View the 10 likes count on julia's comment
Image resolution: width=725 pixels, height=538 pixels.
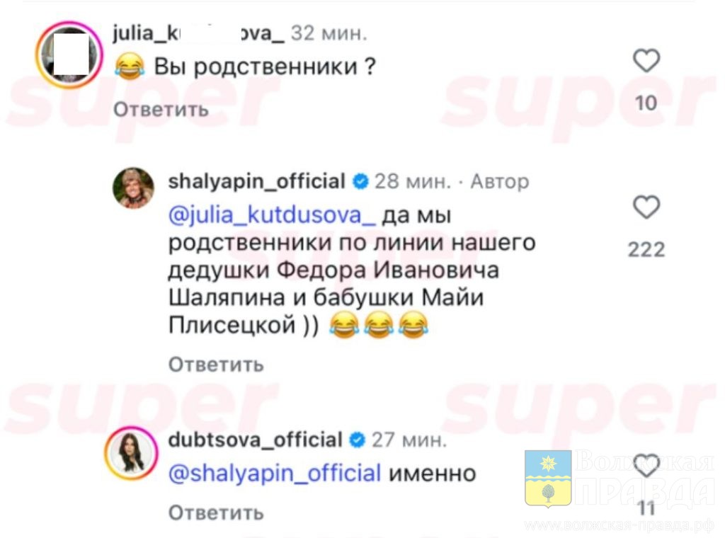tap(646, 103)
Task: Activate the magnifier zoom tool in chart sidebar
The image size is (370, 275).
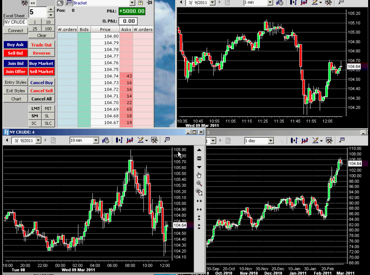Action: point(199,183)
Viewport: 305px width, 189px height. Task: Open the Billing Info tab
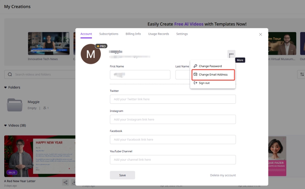[x=133, y=34]
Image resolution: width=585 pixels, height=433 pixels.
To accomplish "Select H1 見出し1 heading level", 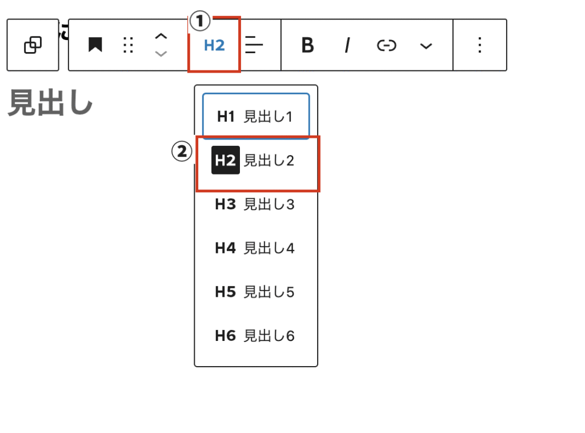I will [255, 117].
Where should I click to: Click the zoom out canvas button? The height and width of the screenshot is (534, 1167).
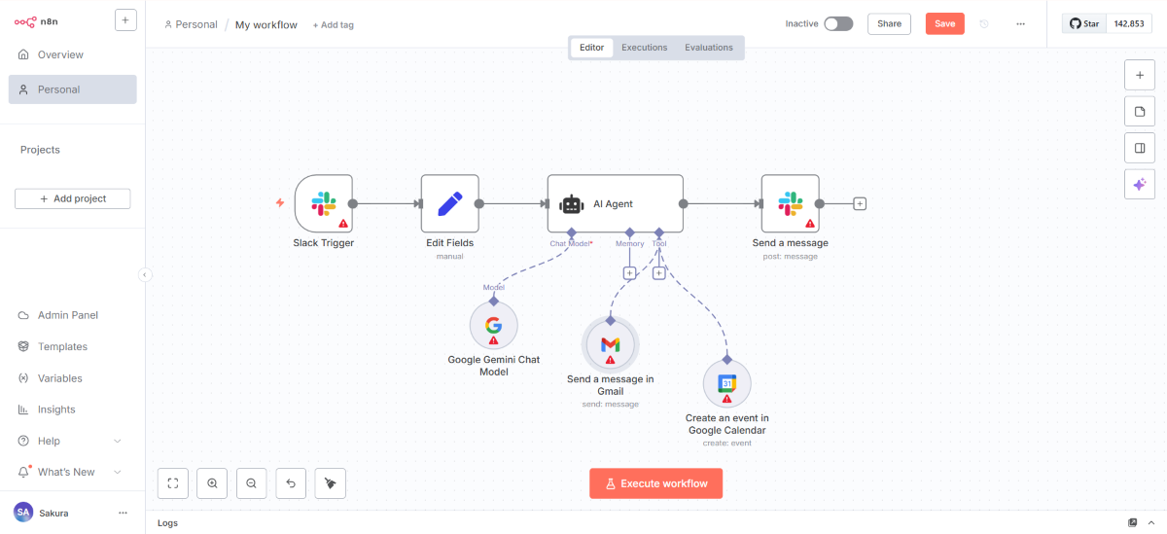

_ _ _ _ _ _ _

# Problem
Only lines holding the word "zoom" are wanted; list them all from the material.

# Result
Task: Activate the magnifier zoom tool in chart sidebar
Where should I click to: Click the zoom out canvas button? The height and width of the screenshot is (534, 1167).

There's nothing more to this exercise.